#### [Task details]
Every line of the listing that contains the word "computer" is to be copied out.
>>>
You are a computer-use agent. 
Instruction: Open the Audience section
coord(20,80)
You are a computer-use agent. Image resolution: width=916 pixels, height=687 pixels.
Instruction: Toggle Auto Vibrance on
<<<
#### [Answer to the exercise]
You are a computer-use agent. 
You are a computer-use agent. Image resolution: width=916 pixels, height=687 pixels.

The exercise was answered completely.